Hace más de un año, en San Sebastián, Juanjo, un amigo que es crítico gastronómico y guía por los sabores donostiarras y sus alrededores, me presentó a un matrimonio (Ana y Félix) que, entre otras cosas, se dedicaban a la cría de caballos de carreras. Al cabo de poco tiempo, ese mismo amigo nos juntó en torno a una mesa en Madrid y entre otras cosas estuvimos charlando de ese mundo, que me resulta muy lejano. Mi único contacto con le mundo del caballo tenía que ver con los dos años que mi hijo estuvo aprendiendo a montar, ya que pasé unas cuantas horas en un club hípico en la zona del Pardo. La primera vez que le llevamos se pasó dos horas dando vueltas al paso y trotando y, al terminar, cuando esperábamos una reacción de tipo “vaya aburrimiento…”, para nuestra sorpresa se bajó entusiasmado del caballo. Aprendió rápido, empezó a saltar, pero entre que lo que más le gustaba era salir al campo con el caballo (y allí no era fácil si no tenías caballo propio) y las indecisiones de la adolescencia, lo acabó dejando.

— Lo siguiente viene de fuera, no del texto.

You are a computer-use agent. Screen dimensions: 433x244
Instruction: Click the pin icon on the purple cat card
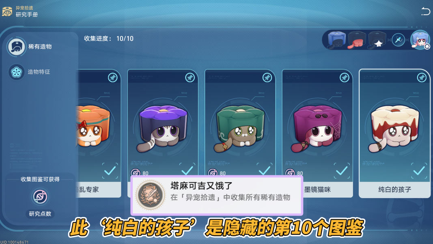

Volviendo a la comida de Madrid, les conté todo esto de la afición de Nicolás, así como que estaba haciendo una casa en el campo y que en algún momento pensé que tal vez sería buena idea tener allí un caballo. Luego, al cabo de unos meses, volvimos a compartir mesa en una cena en Madrid. La verdad es que es una gente de esa con la que te sientes a gusto, a pesar de lo poco que nos conocíamos.
Al cabo de un tiempo, me telefoneó Juanjo y me dijo que me iba a llamar Ana, que le había pedido mi teléfono. Y, tal como me había anunciado, recibí su llamada. El contenido de aquella llamada se puede resumir en una pregunta que me hizo: ¿qué te parecería que te regaláramos un yegua? Recordé que el alguno de nuestros encuentros había dicho que ellos a veces retiran algún caballo de su cuadra y que, en esos casos, prefieren que se los quede alguien que crean que los va a cuidar bien que venderlos. Lo que nunca imaginé es que pensara en mi ni mucho menos que se tratara de un regalo.

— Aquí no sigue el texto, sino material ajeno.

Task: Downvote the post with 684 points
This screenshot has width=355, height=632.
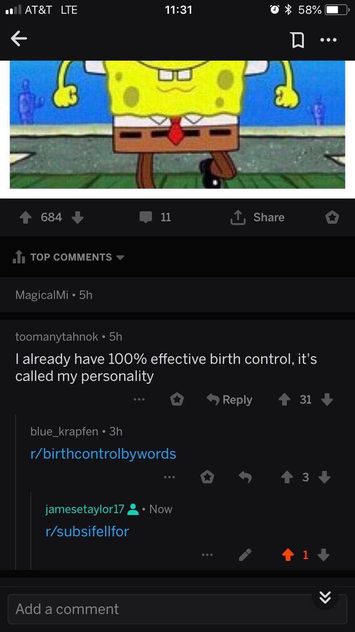Action: click(x=78, y=217)
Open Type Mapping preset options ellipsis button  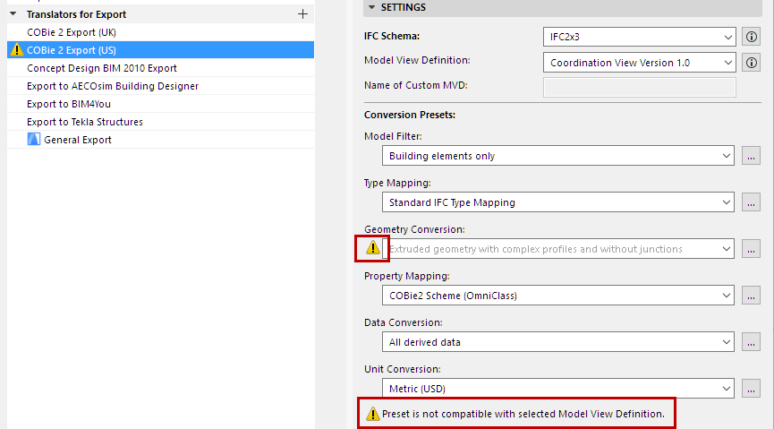click(752, 202)
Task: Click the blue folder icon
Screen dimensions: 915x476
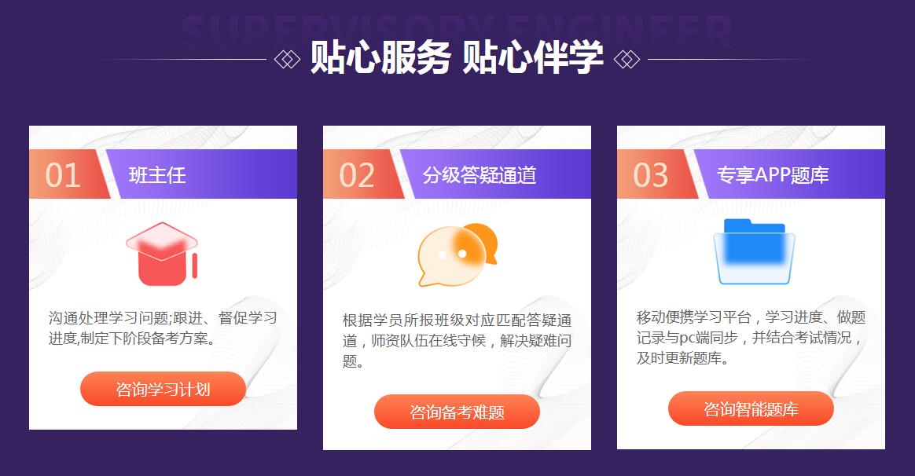Action: pos(754,251)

Todavía aturdido, le dije que quería hablar con Nicolás, que es con quien en realidad iba a relacionarse la yegua, que muchas gracias y que, en breve, le daba una respuesta. La de Nicolás fue inmediata: un sí repleto de entusiasmo. Así que al día siguiente estábamos en el hipódromo de la Zarzuela para conocer a Ketty, que así se llama la yegua, y a la semana siguiente, después de buscarle acomodo, nos la llevamos al campo. De momento, está en un centro ecuestre, aunque yo creo que finalmente nos la llevaremos a casa cuando le acondicionemos una zona.
Ketty participó en cuatro carreras y, según me decía Ana, no parecía que fuera a estar en la elite, a pesar de que su abuelo fue un caballo que se ha ganado hasta un hueco en Wikipedia. Así que, aunque su entrenador quería volver a probarla después de una pequeña dolencia, decidieron darle un destino distinto que pasaba por las tierras de Gredos.

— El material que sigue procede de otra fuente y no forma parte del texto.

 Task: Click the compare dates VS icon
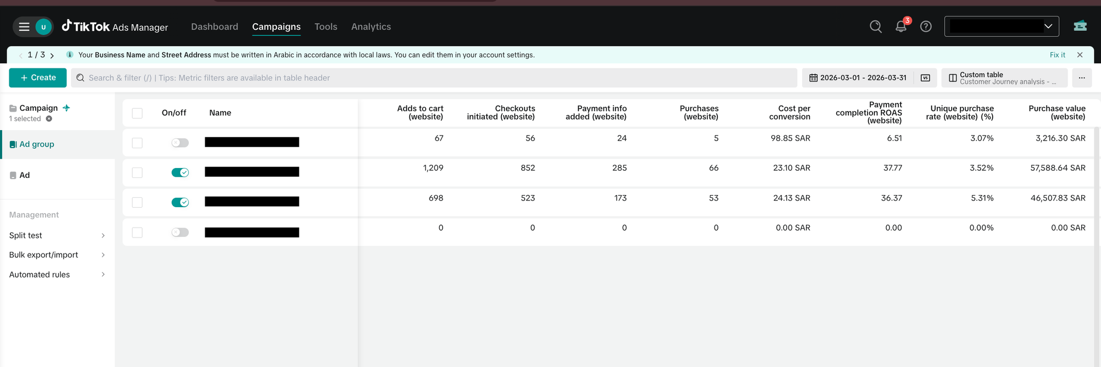925,78
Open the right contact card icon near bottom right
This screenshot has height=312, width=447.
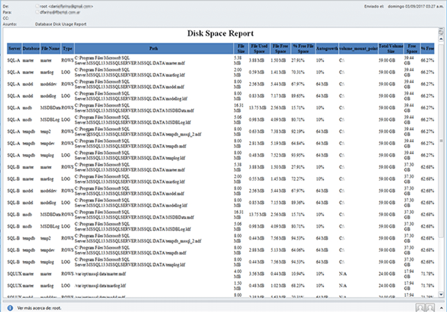430,308
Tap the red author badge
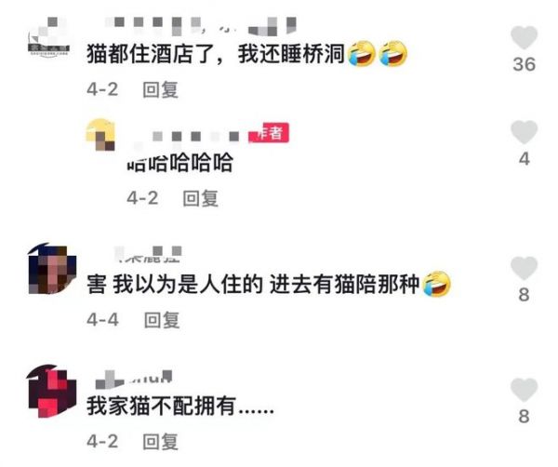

De esto hace algo más de un mes y Nicolás ha ido todos los fines de semana a montar a Ketty, que tiene tres años y que acostumbrarse a las nuevas experiencias del campo, sus caminos, el agua… En fin, que os la quería presentar y haceros partícipes de esta historia sorprendente de una conversación de esas que normalmente se las lleva en viento pero que en esta ocasión se ha convertido en una bonita historia real. Pues eso, que tenemos un nuevo elemento en la familia. Y es guapa, muy guapa. Y noble también.